Atrás han quedado los primeros años de desconcierto de médicos de cabecera, psiquiatras y neurólogos que no sabían que hacer con una mujer joven, de apenas cuarenta y cinco años, que manifestaba síntomas de depresión.

Atrás las terapias y los viajes a Madrid o a Sevilla a ver especialistas de los que nos hablaban y a los que visitábamos esperando el milagro que nunca llegó.

Atrás han quedado esos años de desconcierto ante el desapego de una mujer, hasta entonces ejemplar, con la que había vivido enamorado, como el más feliz de los mortales.

Atrás esos años de lucha por salir adelante económicamente con sueldos cortos y gastos largos.

Atrás el esfuerzo de parir, criar y educar  a tres hijos hermosos y buenos.

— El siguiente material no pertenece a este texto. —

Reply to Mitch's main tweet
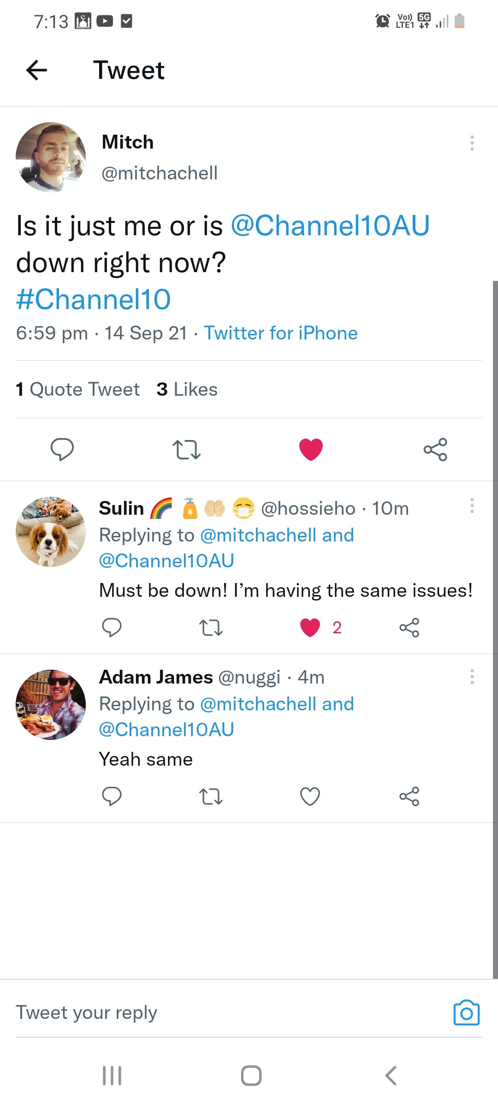This screenshot has height=1107, width=498. (62, 449)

Atrás los acontecimientos sociales que en toda vida familiar van aconteciendo: bautizos, comuniones, etc.

Atrás las enfermedades y muerte de familiares queridos.

Atrás se fue quedando nuestra propia juventud.

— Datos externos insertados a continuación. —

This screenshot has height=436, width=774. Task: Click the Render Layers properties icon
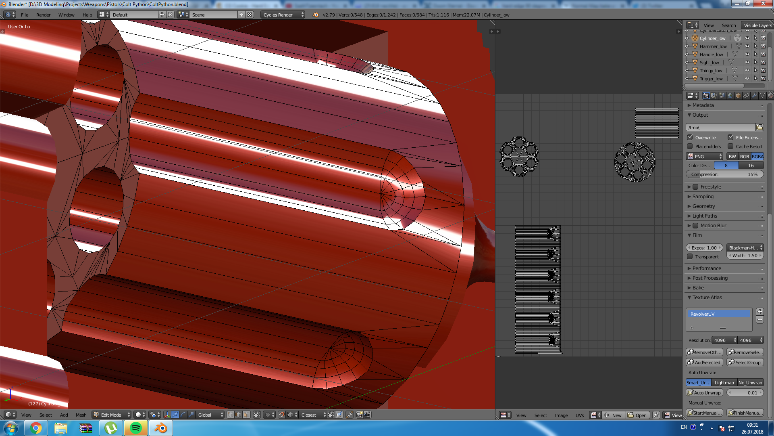(714, 96)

Mientras el Alzheimer nos había ido enredando a toda la familia en su horrible madeja como si se tratara de  los hilos de una araña asesina. La vida ha seguido porque así nos lo hemos propuesto, pero siempre con el Alzheimer omnipresente. En estos años han seguido pasando cosas pero ella no se ha enterado. Se lo ha perdido todo: los estudios de los hijos, los trabajos, las bodas, el nacimiento y crianza de las nietas. Hemos conseguido que las risas, que la felicidad por algunos de esos acontecimientos no los empañara esa despiadada enfermedad y, pienso, que de alguna forma lo hemos logrado. Pero siempre con ese pellizquito en las tripas, de saber que ella está y no está. De que ella nos mira y no nos ve. De que ella a veces se ríe y no sabemos de qué. De que no sabemos nada de lo que ella puede querer.

Al final solo nos queda la satisfacción de haber cumplido a su lado estos años entre el cariño de los suyos, todavía unidos y de los pocos amigos que han resistido el largo tirón que significa una larga y triste enfermedad como esta.

La clave creo que está en el amor de los hijos, de su hermano y, por supuesto, de mi mismo. Cada uno a su manera y en la cantidad de que es capaz. Sin exigencias ni compromisos no asumibles voluntariamente. Sin pesar ni medir las ayudas  y el esfuerzo de cada uno. Seguramente, aunque no seamos capaces de apreciarlo, ella si lo siente y lo celebra en lo más profundo de su corazón.